Unless your municipality is not following proper dump design, none of that oil you send in the trash is ever going into the groundwater. Dumps are designed to never let anything decay or escape into the ground, with layers of plastic barriers laid every x feet, along with reduction of microbes, and more. They’re designed to completely prevent exactly what you’re talking about.
I'm very confident that this very environmentally conscious municipality took all necessary precautions to safely deposit their trash.
I've seen 5 quart jugs abandoned at the doorstep of the quickie lube like a baby at the orphanage
We had a bit of stockpile of used motor oil. We used it to treat redgum sleepers to make a deck at the back of my brothers place.
The parts of the deck treated with motor oil are still pristine and intact. The parts treated with linseed oil discoloured.

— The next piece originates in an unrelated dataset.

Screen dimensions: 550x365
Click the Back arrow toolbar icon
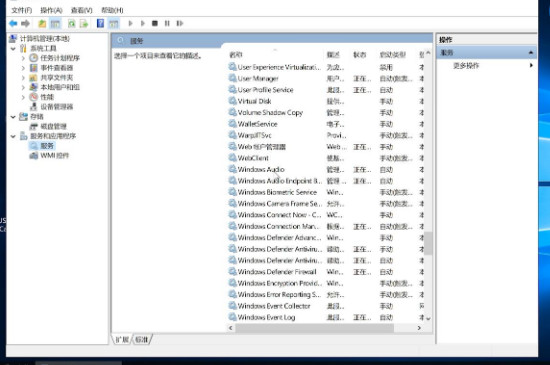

The untreated parts of the deck splintered and rotted.
Several years ago, a friend sent out a mass email asking for help with a property he recently bought. When we arrived, there were 50-gallon metal drums filled with wooden-fencing bathing in motor oil.
To this day, my dad’s friends still paint their posts and fences with motor oil. When I was a kid I asked my dad if paint was expensive, he laughed and said that it doesn’t work in Alaska.